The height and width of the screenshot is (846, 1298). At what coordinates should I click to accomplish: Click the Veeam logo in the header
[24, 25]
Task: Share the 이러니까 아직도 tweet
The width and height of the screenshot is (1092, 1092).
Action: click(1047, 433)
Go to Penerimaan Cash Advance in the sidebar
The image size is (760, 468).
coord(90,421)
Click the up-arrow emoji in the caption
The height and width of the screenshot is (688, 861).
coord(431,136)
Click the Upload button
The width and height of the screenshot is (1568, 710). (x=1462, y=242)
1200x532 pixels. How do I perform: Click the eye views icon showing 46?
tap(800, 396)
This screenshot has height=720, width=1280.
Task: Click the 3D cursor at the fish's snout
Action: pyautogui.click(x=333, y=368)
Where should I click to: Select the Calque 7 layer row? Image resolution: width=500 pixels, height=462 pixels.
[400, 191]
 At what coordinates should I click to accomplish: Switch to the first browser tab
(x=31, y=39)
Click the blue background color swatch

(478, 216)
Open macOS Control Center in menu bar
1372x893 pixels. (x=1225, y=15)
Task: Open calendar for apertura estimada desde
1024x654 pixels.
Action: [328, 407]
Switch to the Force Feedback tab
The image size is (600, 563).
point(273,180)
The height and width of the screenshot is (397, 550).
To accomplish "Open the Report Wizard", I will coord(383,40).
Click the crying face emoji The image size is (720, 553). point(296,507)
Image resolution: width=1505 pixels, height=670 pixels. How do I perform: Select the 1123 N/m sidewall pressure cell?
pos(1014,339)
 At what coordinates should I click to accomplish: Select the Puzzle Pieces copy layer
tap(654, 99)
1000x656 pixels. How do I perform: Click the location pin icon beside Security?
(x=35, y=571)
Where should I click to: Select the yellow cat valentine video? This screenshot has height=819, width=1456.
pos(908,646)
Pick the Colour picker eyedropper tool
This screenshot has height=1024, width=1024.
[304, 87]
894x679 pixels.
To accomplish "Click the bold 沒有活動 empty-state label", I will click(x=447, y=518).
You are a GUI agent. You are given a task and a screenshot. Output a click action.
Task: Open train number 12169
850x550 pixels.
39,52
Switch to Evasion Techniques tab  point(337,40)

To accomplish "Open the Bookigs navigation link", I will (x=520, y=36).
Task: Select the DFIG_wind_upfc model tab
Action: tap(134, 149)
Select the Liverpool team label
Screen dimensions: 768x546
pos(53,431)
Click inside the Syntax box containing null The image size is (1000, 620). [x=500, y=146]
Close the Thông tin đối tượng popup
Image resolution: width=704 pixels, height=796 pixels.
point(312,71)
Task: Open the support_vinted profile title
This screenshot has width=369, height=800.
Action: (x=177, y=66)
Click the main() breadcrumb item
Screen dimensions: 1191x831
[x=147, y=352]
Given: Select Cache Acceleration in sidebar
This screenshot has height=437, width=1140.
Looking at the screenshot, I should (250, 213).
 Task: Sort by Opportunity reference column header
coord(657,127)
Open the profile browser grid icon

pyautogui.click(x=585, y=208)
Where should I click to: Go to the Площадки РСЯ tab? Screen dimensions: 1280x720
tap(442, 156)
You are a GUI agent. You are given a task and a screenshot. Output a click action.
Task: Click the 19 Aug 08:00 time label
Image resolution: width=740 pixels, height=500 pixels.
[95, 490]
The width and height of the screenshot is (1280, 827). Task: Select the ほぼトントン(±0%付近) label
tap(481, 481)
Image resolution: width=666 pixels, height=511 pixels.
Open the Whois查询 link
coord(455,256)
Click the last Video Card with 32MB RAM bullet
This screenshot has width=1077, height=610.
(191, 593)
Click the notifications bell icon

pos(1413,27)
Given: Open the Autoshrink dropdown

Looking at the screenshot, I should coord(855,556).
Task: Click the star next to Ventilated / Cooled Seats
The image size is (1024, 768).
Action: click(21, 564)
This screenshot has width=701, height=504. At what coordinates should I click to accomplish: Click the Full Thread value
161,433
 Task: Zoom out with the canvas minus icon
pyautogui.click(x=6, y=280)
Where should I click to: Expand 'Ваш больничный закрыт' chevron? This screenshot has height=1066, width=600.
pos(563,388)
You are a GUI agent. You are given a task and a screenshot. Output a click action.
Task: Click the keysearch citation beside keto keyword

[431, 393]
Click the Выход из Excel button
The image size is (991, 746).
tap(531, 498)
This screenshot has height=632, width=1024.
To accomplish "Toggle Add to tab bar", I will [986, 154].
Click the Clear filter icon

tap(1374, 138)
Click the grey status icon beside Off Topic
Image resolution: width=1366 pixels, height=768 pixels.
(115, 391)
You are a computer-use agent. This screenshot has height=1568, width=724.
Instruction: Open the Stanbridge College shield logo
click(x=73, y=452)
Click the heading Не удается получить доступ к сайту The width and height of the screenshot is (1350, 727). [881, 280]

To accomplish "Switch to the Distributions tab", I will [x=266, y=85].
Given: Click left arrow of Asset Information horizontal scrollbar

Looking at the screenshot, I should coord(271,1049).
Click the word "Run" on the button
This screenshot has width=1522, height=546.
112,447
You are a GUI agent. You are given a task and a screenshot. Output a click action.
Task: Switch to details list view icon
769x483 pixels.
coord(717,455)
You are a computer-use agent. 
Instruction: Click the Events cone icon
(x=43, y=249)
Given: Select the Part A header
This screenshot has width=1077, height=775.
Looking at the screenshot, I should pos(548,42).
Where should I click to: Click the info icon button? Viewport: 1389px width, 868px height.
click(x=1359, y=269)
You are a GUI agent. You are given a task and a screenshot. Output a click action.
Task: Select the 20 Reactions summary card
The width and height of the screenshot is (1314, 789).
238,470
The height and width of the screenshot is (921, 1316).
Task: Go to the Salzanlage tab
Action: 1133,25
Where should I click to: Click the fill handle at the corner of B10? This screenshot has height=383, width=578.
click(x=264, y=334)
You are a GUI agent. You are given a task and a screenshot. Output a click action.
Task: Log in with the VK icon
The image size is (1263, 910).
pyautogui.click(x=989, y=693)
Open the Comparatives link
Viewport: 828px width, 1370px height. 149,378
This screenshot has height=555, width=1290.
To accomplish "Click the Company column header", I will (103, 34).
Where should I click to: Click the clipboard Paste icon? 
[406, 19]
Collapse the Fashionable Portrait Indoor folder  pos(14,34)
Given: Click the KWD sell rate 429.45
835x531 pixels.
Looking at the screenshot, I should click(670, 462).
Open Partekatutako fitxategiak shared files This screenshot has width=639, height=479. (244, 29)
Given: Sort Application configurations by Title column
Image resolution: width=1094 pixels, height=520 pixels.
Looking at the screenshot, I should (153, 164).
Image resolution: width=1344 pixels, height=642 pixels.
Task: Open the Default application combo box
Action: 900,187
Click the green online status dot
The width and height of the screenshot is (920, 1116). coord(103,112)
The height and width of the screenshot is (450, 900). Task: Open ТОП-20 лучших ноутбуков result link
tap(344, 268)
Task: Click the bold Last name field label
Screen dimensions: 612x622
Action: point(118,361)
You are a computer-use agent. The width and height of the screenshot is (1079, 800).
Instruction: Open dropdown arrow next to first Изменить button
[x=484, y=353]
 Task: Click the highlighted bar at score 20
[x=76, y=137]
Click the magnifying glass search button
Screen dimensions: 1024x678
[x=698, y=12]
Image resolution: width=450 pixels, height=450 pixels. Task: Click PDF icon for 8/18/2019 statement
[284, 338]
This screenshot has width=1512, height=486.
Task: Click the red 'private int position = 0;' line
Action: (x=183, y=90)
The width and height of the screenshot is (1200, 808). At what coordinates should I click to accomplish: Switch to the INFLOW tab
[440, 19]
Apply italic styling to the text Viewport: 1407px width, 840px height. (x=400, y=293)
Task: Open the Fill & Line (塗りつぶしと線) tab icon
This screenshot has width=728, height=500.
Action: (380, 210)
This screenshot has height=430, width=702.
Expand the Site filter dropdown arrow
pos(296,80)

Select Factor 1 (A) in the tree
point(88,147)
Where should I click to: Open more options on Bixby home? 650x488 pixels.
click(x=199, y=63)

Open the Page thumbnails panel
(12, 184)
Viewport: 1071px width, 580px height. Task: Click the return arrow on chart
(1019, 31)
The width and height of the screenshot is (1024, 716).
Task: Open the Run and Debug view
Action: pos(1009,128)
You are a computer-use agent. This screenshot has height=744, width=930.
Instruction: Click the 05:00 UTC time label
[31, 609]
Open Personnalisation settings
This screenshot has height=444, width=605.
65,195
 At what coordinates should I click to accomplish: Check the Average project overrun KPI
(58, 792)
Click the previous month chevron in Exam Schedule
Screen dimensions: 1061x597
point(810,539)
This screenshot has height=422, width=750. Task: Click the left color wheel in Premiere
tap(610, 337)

········

Exercise details
Everything from the line containing "This screenshot has height=422, width=750." to the last line of the data above must be set down exactly, both ends included, with no other lines.

Answer for this exercise
This screenshot has height=422, width=750. Task: Click the left color wheel in Premiere
tap(610, 337)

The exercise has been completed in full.